— EXCERPT —
Please note that this article was last updated on 23 September 2020. Any information quoted was accurate at this date.

The prospect of losing your job can be scary and stressful for many reasons. But the main concern for most people is probably what it will mean for their money.

The good news is that there are things you can do to take control  Our guide is here to help you understand what redundancy pay you'll get and what you can do to manage your new financial situation.

  1. Check if you're entitled to redundancy pay
  2. Check if you have insurance
  3. Do a budget
  4. Check what benefits you can claim
  5. Understand what will happen to your workplace pension

 

Step 1: Check if you’re entitled to redundancy pay

As a minimum, all employees who have been working for their employer for at least two years are entitled to statutory redundancy pay.

But some employers offer more generous redundancy packages.  Check your employment contract to see if this applies to you.

How much is statutory redundancy pay?

The amount you get depends on your age, your pay and how long you’ve been working for your employer.  You can find out how much you’ll get using the government’s redundancy pay calculator.

— DATASET EXCERPTS —
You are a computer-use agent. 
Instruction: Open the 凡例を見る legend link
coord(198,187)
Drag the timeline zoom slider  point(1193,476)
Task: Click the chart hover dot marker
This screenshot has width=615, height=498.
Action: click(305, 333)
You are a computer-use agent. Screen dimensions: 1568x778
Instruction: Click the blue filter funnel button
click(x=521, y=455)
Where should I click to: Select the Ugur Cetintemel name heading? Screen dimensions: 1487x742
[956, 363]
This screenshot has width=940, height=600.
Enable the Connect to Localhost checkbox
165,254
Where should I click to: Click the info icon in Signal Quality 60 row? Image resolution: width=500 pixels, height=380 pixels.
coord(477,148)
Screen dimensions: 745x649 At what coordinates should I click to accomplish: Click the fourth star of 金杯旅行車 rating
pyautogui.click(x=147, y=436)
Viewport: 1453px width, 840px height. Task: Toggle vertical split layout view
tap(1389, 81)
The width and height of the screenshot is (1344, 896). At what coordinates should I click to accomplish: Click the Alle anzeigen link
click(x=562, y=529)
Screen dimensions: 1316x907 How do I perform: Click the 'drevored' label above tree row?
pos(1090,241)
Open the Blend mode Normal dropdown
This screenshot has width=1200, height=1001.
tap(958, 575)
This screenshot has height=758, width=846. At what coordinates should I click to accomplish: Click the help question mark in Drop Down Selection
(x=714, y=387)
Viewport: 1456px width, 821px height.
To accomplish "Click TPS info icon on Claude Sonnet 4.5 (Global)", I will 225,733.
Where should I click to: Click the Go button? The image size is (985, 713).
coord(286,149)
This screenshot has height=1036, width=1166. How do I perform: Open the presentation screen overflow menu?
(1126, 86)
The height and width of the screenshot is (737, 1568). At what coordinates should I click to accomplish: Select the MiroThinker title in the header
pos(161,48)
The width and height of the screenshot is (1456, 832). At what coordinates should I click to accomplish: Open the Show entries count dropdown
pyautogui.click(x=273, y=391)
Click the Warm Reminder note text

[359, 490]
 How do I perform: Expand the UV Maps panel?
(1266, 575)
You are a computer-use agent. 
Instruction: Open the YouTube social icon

— TASK DESCRIPTION —
Write out everything in the redundancy guide from "Step 1: Check" down to "statutory redundancy pay?". The material has no connection to the redundancy guide.

— RESULT OF THE TASK —
Step 1: Check if you’re entitled to redundancy pay

As a minimum, all employees who have been working for their employer for at least two years are entitled to statutory redundancy pay.

But some employers offer more generous redundancy packages.  Check your employment contract to see if this applies to you.

How much is statutory redundancy pay?